One objection is that such trees are concrete, bloated and confusing; if done right, that's not true. My SO answer to this question: What is the difference between an Abstract Syntax Tree and a Concrete Syntax Tree? discusses how we get the benefits of ASTs from automatically generated compressed CSTs.

The good news about DMS's scheme is that the basic grammar isn't bloated with parsing support. The not so good news is that you will find lots of other things you want to associate with grammar rules (prettyprinting rules, attribute computations, tree synthesis,...) and you come right back around to the same choices. DMS has all of these "other things" and solves the association problem a number of ways:

  • By placing other related descriptive formalisms next to the grammar rule (producing the mixing you complained about). We tolerate this for pretty-printing rules because in fact it is nice to have the grammar (parse) rule adjacent to the pretty-print (anti-parse) rule. We also allow attribute computations to be placed near the grammar rules to provide an association.

  • While DMS allows rules to have names, this is only for convenient access by procedural code, not associating other mechanisms with the rule.

  • DMS provides a third way to associate these mechanisms (esp. attribute grammar computations) by using the rule itself as a kind of giant name. So, you write the grammar and prettyprint rules in one place, and somewhere else you can write the grammar rule again with an associated attribute computation. In principle, this is just like giving each rule a name (well, a signature) and associating the computation with the name. But it also allows us to define many, many different attribute computations (for different purposes) and associate them with their rules, without cluttering up the base grammar. Our tools check that a (rule,associated-computation) has a valid rule in the base grammar, so it makes it relatively each to track down what needs fixing when the base grammar changes.

This being my tool (I'm the architect) you shouldn't take this as a recommendation, just a bias. That bias is supported by DMS's ability to parse (without whimpering) C, C++, Java, C#, IBM Enterprise COBOL, Python, F77/F90/F95 with column6 continues/F90 continues and embedded C preprocessor directives to boot under most circumstances), Mumps, PHP4/5 and many other languages.


First off, any decent parser generator is going to be robust enough to support Python's indenting. That isn't really all that weird as languages go. You should try parsing column-sensitive languages like Fortran77 some time...

Secondly, I don't think you really need the parser itself to be "extensible" do you? You just want to be able to use it to lex and parse the language or two you have in mind, right? Again, any decent parser-generator can do that.
------------
*WORK ORDER A*.
Answer these questions using the parser discussion:
(i) What kind of rule does DMS tolerate placing next to the grammar rule, calling it the anti-parse rule?
(ii) According to the text, what purpose do rule names in DMS serve?
(iii) Which language does the text give as an example of a column-sensitive language?
*WORK ORDER B*. From the parser discussion, extract the passage starting at "This being my" and ending at "can do that.".

Saved data entries:
------------
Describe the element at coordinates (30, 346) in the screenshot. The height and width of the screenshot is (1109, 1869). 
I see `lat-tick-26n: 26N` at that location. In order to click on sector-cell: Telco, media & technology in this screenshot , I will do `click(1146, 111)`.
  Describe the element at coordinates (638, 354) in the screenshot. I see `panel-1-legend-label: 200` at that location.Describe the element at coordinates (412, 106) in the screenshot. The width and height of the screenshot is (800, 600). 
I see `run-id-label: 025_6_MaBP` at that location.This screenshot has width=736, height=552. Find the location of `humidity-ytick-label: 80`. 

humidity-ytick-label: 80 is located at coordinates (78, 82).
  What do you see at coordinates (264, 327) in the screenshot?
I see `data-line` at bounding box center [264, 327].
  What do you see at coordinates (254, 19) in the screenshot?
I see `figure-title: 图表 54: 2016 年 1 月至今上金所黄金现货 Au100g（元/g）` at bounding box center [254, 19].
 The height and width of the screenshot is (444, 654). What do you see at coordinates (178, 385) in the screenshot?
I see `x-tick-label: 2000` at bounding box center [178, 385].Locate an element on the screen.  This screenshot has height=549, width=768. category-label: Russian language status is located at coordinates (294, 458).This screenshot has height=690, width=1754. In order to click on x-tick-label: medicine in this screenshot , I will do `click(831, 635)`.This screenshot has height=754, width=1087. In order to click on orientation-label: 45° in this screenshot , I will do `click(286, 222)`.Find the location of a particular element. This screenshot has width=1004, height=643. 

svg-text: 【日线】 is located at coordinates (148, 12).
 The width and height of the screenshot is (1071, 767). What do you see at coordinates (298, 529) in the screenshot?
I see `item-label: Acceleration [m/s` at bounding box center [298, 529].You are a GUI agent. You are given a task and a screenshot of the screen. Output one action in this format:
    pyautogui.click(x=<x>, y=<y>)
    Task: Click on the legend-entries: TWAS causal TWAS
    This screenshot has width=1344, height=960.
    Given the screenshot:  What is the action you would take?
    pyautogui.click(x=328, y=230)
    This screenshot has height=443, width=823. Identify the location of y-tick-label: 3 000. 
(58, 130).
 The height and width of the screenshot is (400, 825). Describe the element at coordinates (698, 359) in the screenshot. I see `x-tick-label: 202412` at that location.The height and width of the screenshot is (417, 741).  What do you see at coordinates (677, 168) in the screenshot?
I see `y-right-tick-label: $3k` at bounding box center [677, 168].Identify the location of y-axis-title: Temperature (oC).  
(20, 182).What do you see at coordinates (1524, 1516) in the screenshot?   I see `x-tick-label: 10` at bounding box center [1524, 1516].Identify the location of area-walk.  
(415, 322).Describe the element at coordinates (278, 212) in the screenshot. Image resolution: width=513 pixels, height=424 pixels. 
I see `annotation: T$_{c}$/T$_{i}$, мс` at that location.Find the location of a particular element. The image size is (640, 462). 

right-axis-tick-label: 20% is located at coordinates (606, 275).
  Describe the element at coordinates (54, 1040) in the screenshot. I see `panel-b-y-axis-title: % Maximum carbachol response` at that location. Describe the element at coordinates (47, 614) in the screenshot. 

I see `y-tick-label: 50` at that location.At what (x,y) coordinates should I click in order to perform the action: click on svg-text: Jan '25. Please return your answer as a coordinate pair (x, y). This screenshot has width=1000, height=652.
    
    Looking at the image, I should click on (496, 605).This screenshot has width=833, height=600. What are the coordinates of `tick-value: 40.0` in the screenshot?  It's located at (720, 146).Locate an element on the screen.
------------
*ANSWER SECTION A*.
(i) The pretty-print rule.
(ii) Rule names are only for convenient access by procedural code.
(iii) Fortran77.

*ANSWER SECTION B*.
This being my tool (I'm the architect) you shouldn't take this as a recommendation, just a bias. That bias is supported by DMS's ability to parse (without whimpering) C, C++, Java, C#, IBM Enterprise COBOL, Python, F77/F90/F95 with column6 continues/F90 continues and embedded C preprocessor directives to boot under most circumstances), Mumps, PHP4/5 and many other languages.


First off, any decent parser generator is going to be robust enough to support Python's indenting. That isn't really all that weird as languages go. You should try parsing column-sensitive languages like Fortran77 some time...

Secondly, I don't think you really need the parser itself to be "extensible" do you? You just want to be able to use it to lex and parse the language or two you have in mind, right? Again, any decent parser-generator can do that.